More often than not, my clients are deciding to have the appraisal done during their inspection period.  Yes, the incur that cost without having gone through repair negotiations, but at least they know sooner if the appraisal will come in fine or if it will cause problems.

Just like the cost of inspections, it’s what you pay as a home buyer, basically as risk mitigation.  Better to pay a bit up front and find out for sure if the property is sound and that you can get appropriate financing, then not pay those things and end up with a lemon.

Comments

10 Responses to “Timing the Appraisal”

  1. Steve Nicks on May 8th, 2008 10:06 am

    Kelly – What about the contingency in the contract (Sec. 2c, Ln. 59-61) that the appraisal must come back at the sales price or higher? Doesn’t this protect your buyer enough and allow them to cancel the contract after the inspection period?

  2. Kelley Koehler on May 8th, 2008 11:17 am

    There are several contingencies such as that one that protect the buyer. Its more a matter of timing I’m addressing – if we wait until we’re thru inspections, we might just be delaying the inevitable, especially if more down payment will be required and the buyers don’t have it. Just a discussion item to have with my buyers.

  3. Steve Nicks on May 8th, 2008 5:21 pm

    Gotcha!!

  4. MLS on May 10th, 2008 6:29 pm

    Interesting article. I have never experienced an overpriced home based on the appraisal. Do you typically work in the luxury market?

  5. Kelley Koehler on May 11th, 2008 8:33 pm

    MLS (if that is your real name… :P ) – I work all price ranges. I think in 5 years, I’ve had one appraisal not come in at the sales price with one of my buyers. The problem is if the market is determined to be ‘declining’, then the lender may require additional down payment.

  6. Apella on May 12th, 2008 11:22 am

    Kelley,

    Thanks for the post! Think it is Great!

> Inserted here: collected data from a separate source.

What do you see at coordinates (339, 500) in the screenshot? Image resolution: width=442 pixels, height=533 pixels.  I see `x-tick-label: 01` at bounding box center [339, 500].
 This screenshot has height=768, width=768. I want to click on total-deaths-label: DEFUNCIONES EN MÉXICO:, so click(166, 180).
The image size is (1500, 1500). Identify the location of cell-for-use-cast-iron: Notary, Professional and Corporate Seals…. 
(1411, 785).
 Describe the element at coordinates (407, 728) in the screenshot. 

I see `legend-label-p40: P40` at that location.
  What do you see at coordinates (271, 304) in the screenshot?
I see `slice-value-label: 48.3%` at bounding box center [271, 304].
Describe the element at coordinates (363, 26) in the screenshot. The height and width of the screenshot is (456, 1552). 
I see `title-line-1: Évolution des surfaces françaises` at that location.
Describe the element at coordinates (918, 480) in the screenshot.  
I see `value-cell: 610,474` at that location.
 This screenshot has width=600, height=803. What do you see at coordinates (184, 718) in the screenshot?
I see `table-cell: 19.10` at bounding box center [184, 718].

    This post points out time and efforts savings! The issue of real estate sales professionals and home buyers/sellers using an appraisal for listing or purchase, while not always received, was in fact a key reason for the development of company. Special appraisal products are offered to those parties in efforts to speed up the transaction and counter other issues that may arise from a sale/purchase.

    People are really surprised how fast a closing can go with a lot of the inspection/appraisal work done up front in some form or other.

    Thanks for putting this out there.

  7. Brent M on November 17th, 2008 1:45 pm

    Nice info – thank you.
    What happens if – in the course of loan shopping (acquiring GFE’s) – a broker orders an appraisal for me that I didn’t commit to in writing or verbally? I end up with a diffrerent lender and now the orginal broker tries to loop in the cost of the unauthorized appraisal into my closing costs.

    Isn’t an appraisal specifically ordered by me, not a broker/lender (unless agreed)?

    Is it legal for a broker to attempt to horn in on my closing for an unauthorized appraisal?

    What can I do if they attempt this? What is Escrow’s responsibility?

    Thanks!
    — b

  8. Kelley Koehler on November 17th, 2008 1:54 pm

    Brent – this would be a better question for your agent, and I don’t know the rules in your particular part of the country. Here, based on our typical resale contract, the lender orders the appraisal. It does not belong to you the buyer, you do not order it. You just pay for it, the lender passes that charge along to you. And no one would order an appraisal without having a property under contract, which would mean the lender was given a copy of the contract. If more than one lender was given a copy of your contract as you shopped loans…

    Here, as well, escrow is a neutral third party. They don’t make decisions, they follow instructions and ensure compliance.

  9. Brent M on November 17th, 2008 2:14 pm

    Thank you Kelley!
    Can escrow follow instructions for more than one lender?
    — brent (Hawai’i)

  10. Kelley Koehler on November 17th, 2008 4:07 pm

    Brent – you’d have to go back to the escrow instructions on that one. I can’t speak to your contract or how they operate in your state.